Нас мало, а чемоданов много. Большинство принадлежит одному дипломату. По закону их нельзя досматривать. В том виде, в каком были упакованы, они должны прибыть нетронутыми в пункт назначения. Они содержат так называемые государственные секреты. По этой причине их тщательно заносят в списки. Это занимает много времени. Прилежные таможенники занимаются дипломатом. А восточноевропейское время идет.
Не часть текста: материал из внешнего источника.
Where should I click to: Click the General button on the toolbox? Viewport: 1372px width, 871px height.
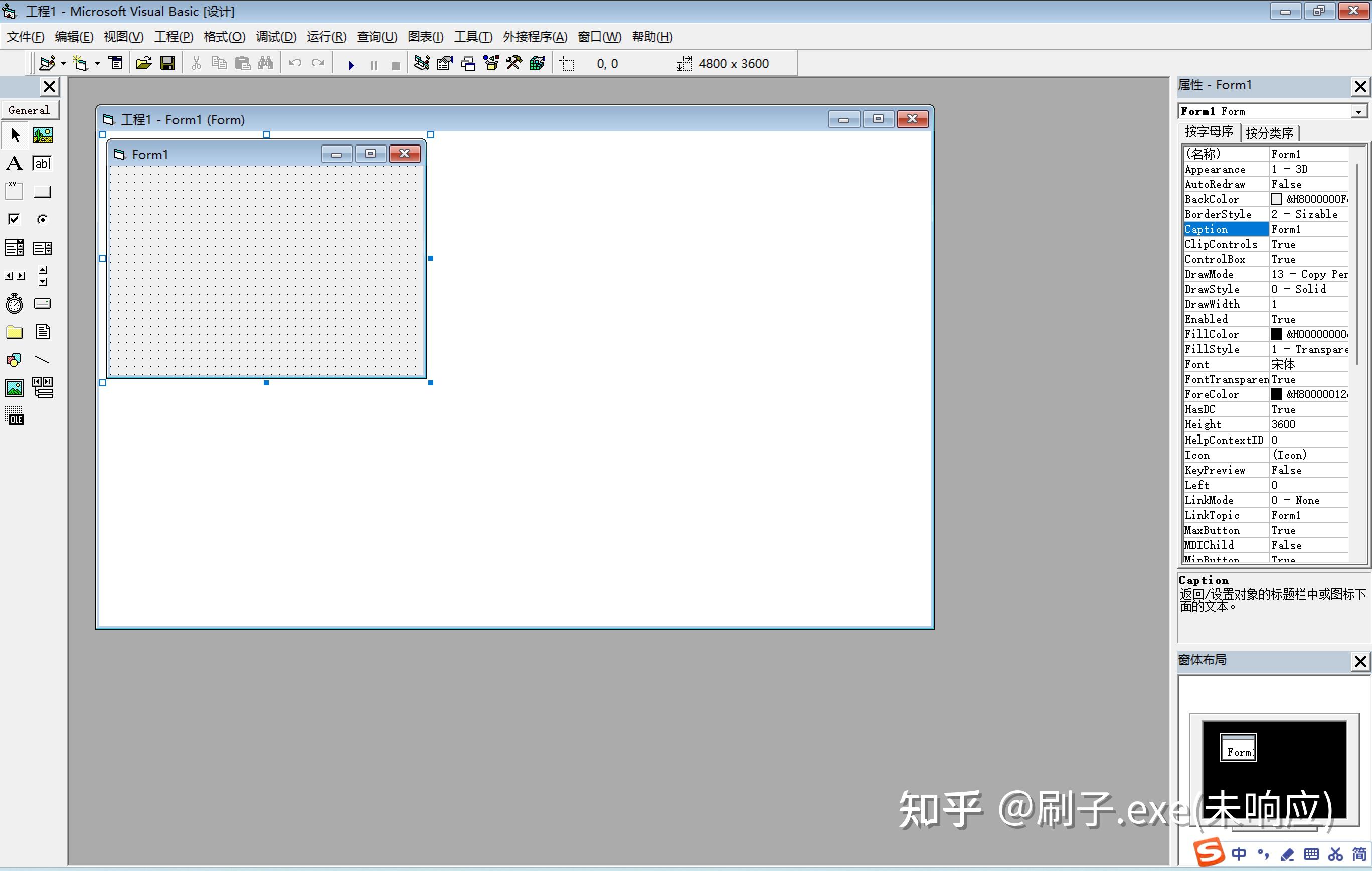coord(30,110)
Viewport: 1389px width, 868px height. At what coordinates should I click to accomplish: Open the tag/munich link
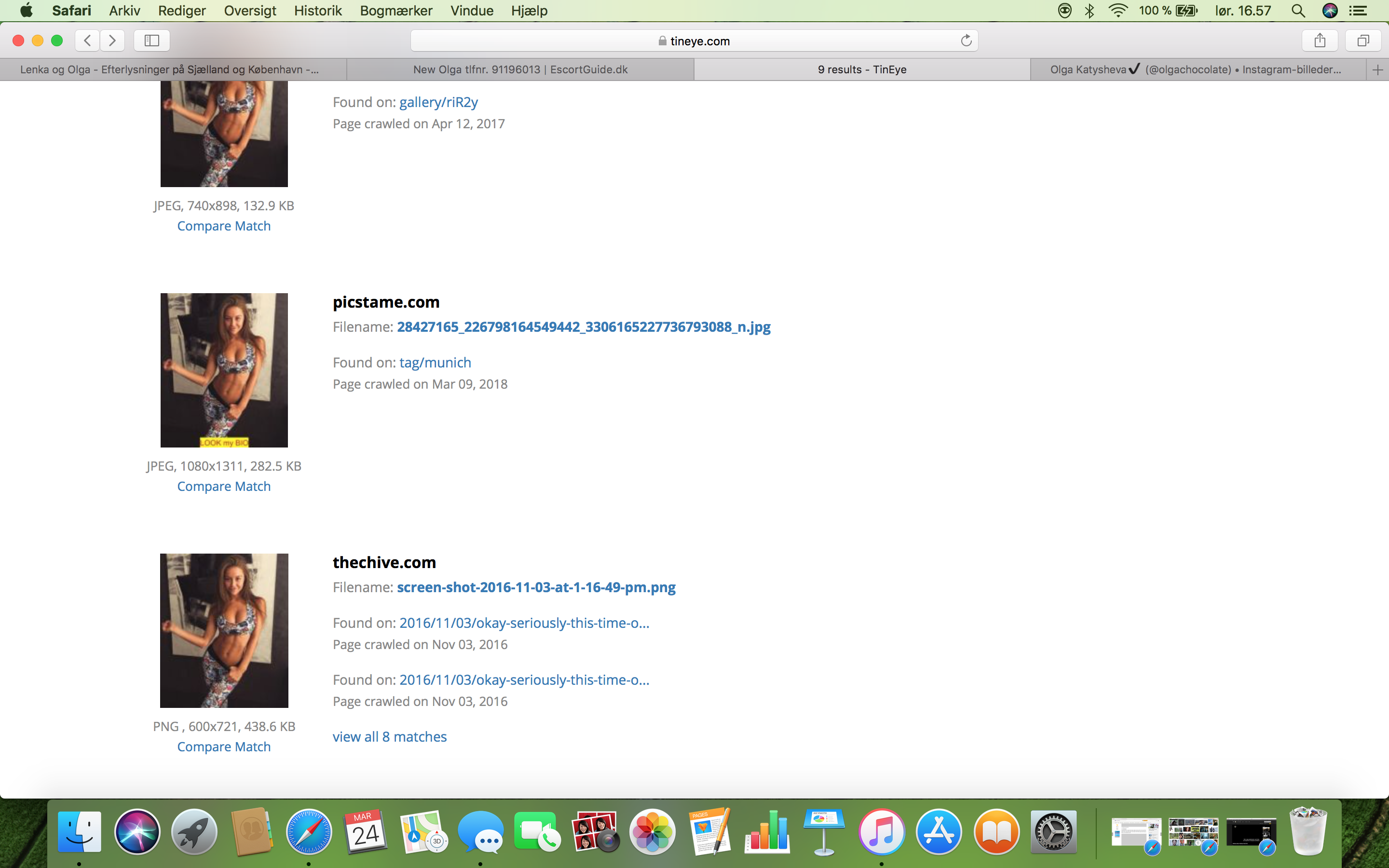[435, 362]
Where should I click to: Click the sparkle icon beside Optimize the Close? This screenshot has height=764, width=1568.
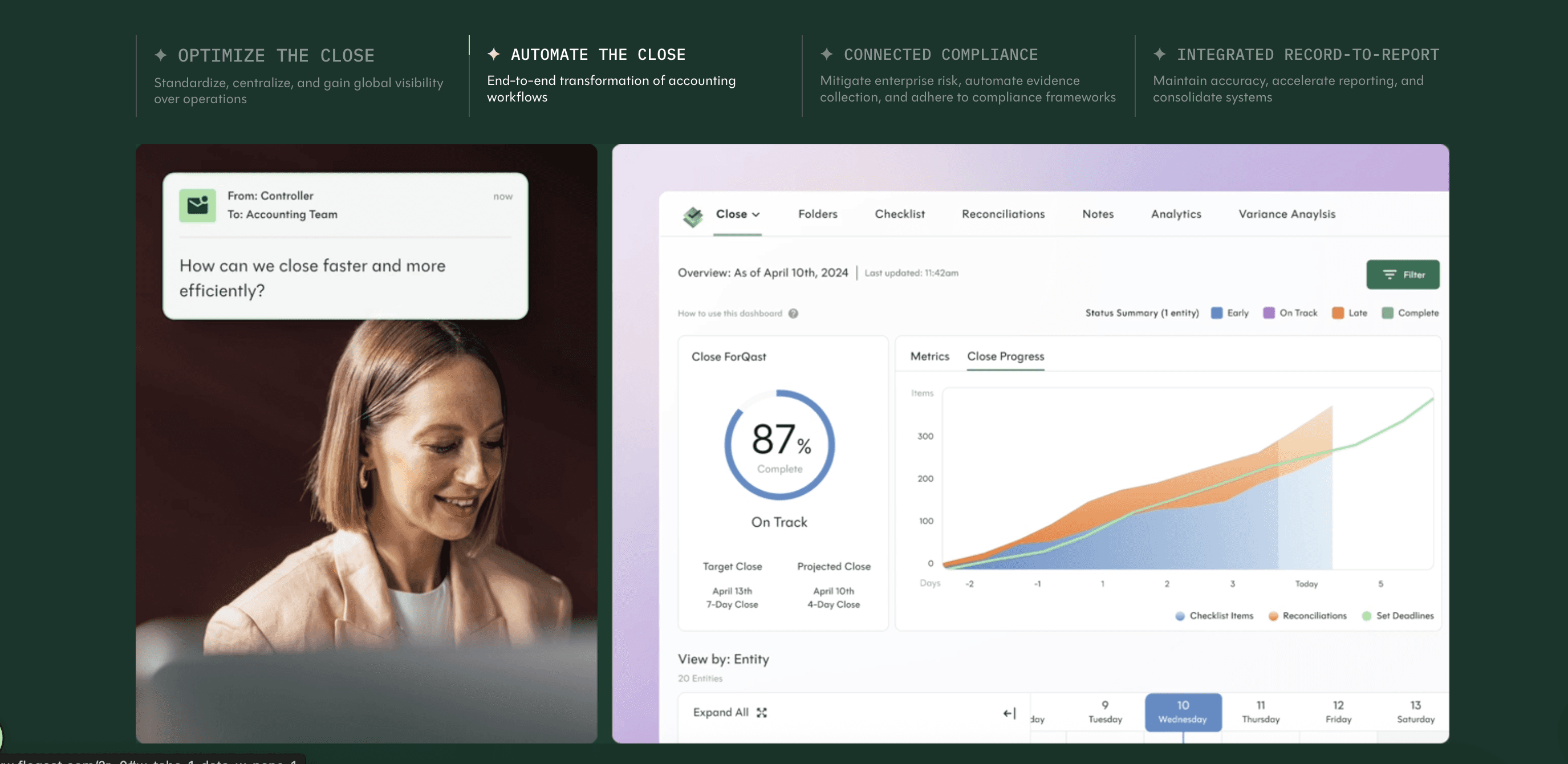[161, 55]
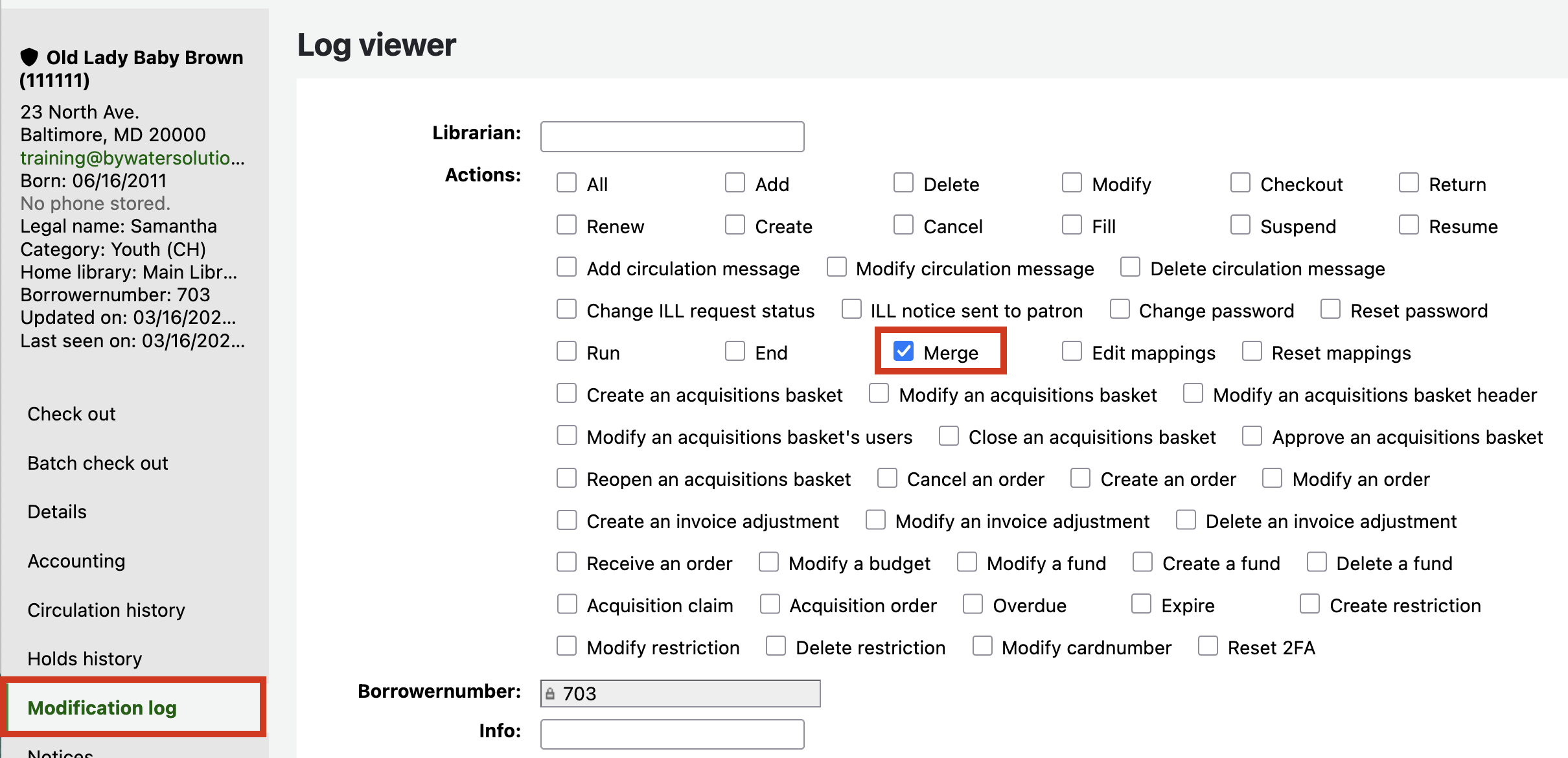
Task: Tick the Overdue action checkbox
Action: point(973,604)
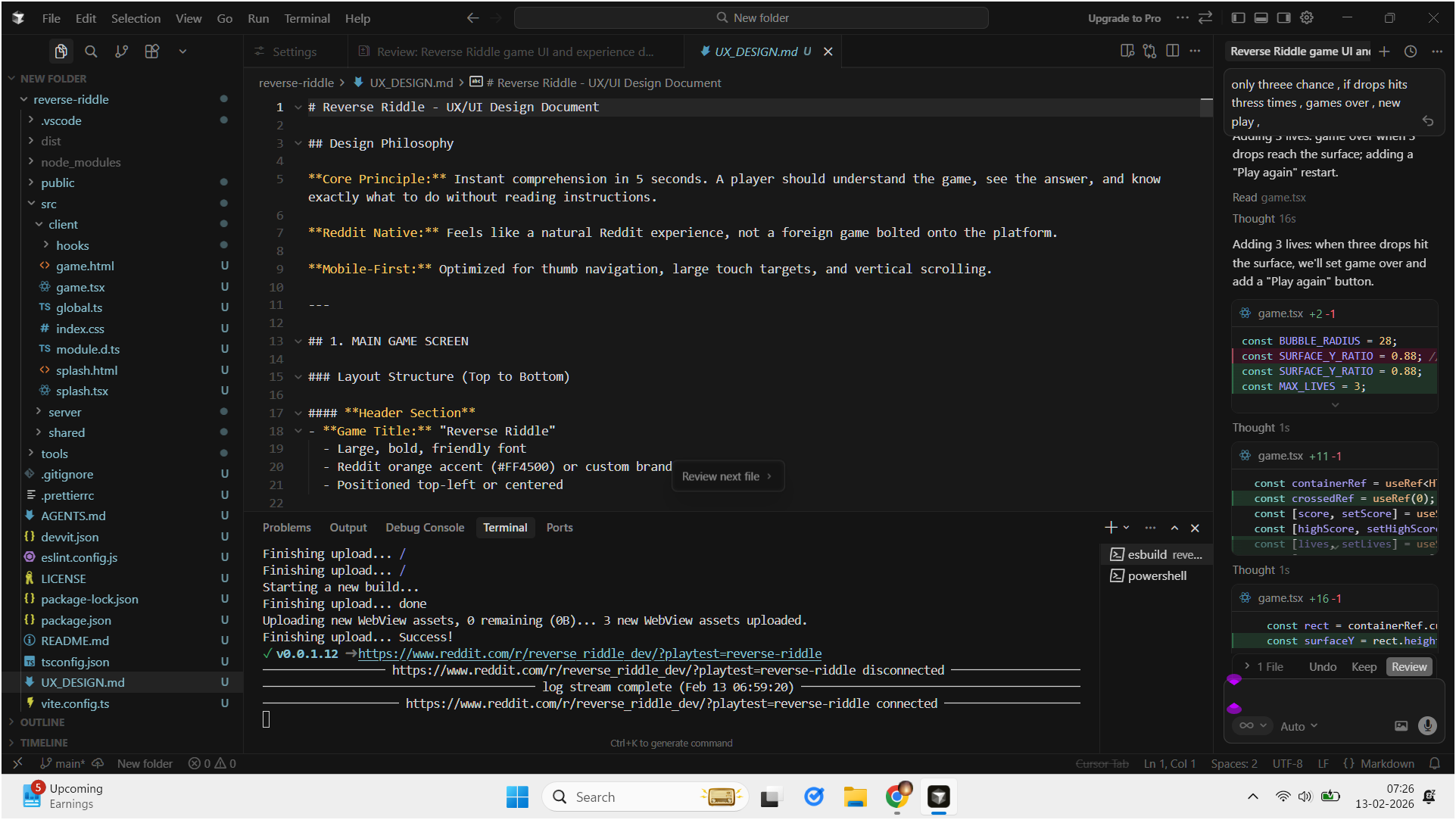Split the editor to the right
This screenshot has width=1456, height=820.
tap(1172, 51)
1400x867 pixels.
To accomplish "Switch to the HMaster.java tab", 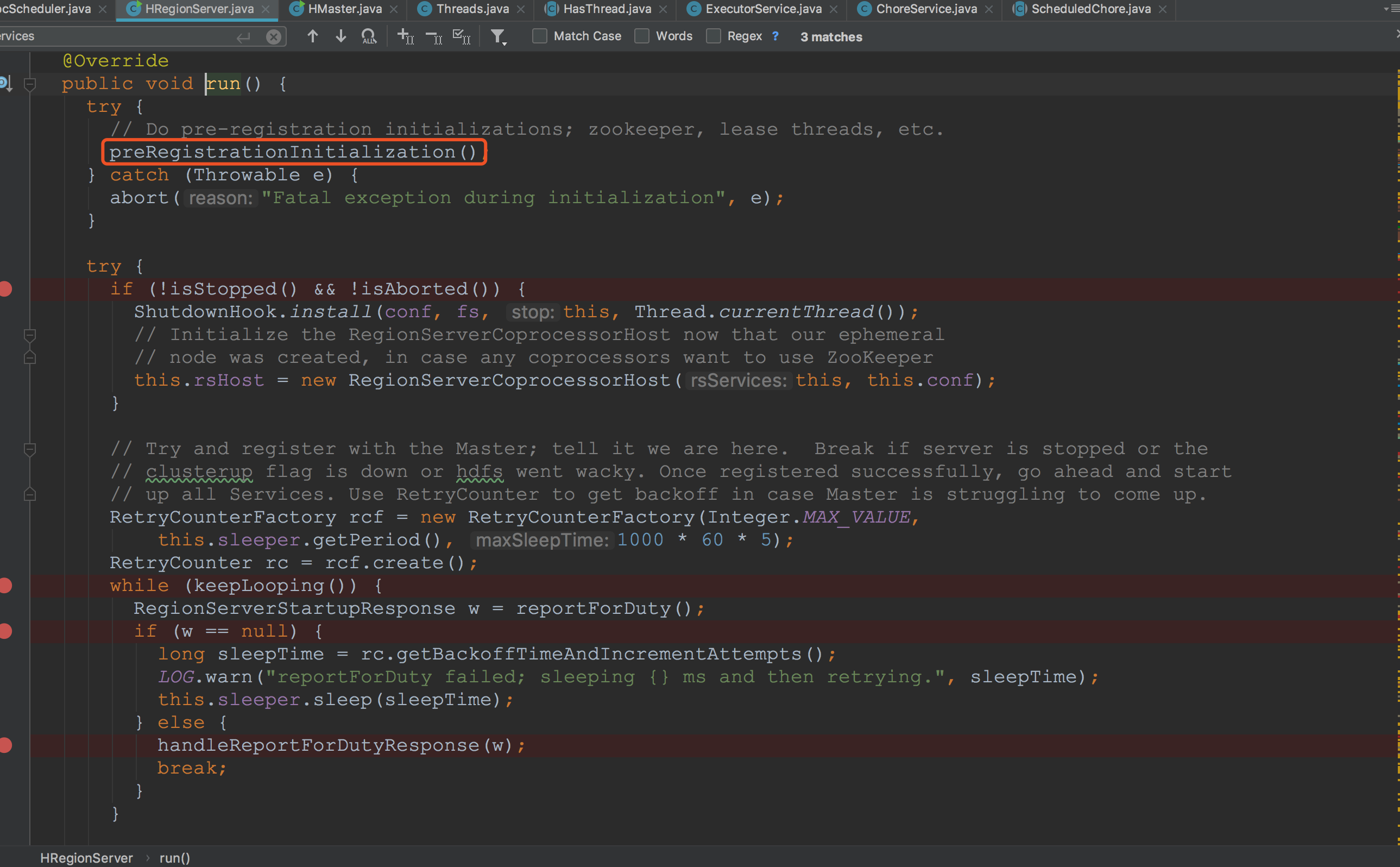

Снаружи, во влажной черноте ночи, показался русский поезд. Русский паровоз не свистит, а воет, как корабельная сирена, протяжно, безмятежно, как океанский лайнер. Смотришь через окно во влажную ночь, слышишь паровоз, и кажется, что ты на берегу моря. В зале становится почти уютно. Чемоданы начинают сами собой раздвигаться, раскрываться, словно им жарко. Деревянные игрушки, змеи, цыплята и лошадки-качалки вылезают из толстого чемодана тегеранского торговца. Маленькие Ваньки-встаньки тихо раскачиваются на утяжеленных свинцом животах. Их яркие забавные лица, то ярко освещенные керосиновой лампой, то затемненные тенями мелькающих перед ними рук, оживают, меняют свое выражение, ухмыляются, смеются и плачут. Игрушки взбираются на весы, взвешиваются, скатываются обратно на стол и заворачиваются в шелестящую папиросную бумагу. Из чемодана молодой, красивой и немного отчаявшейся женщины выглядывает переливающийся, тонкий, разноцветный шелк, полоски разрезанной радуги. Затем следует шерсть, которая раздувается, размеренно дыша после долгих дней безвоздушного, спрессованного существования. Узкие серые полуботинки с серебряными застежками сбрасывают газетную бумагу, которая должна была их скрыть, четвертую страницу Le Matin. Перчатки с вышитыми манжетами выбираются из картонного гробика. Белье, носовые платки, вечерние платья, настолько большие, что в них можно облачить разве что руку таможенника, парят в воздухе. Вся эта игривая атрибутика богатого мира, все эти изящные, полированные вещицы чужды и трижды бесполезны в этом суровом, коричневом, ночном зале, под тяжелыми дубовыми балками, под строгими плакатами с угловатыми буквами, похожими на заточенные топоры, в аромате смолы, кожи и керосина. А вот плоские и пузатые хрустальные флаконы с сапфирово-зеленой и янтарно-желтой жидкостью, кожаные маникюрные чехлы распахиваются, как святые храмы, маленькие женские туфельки постукивают по столу.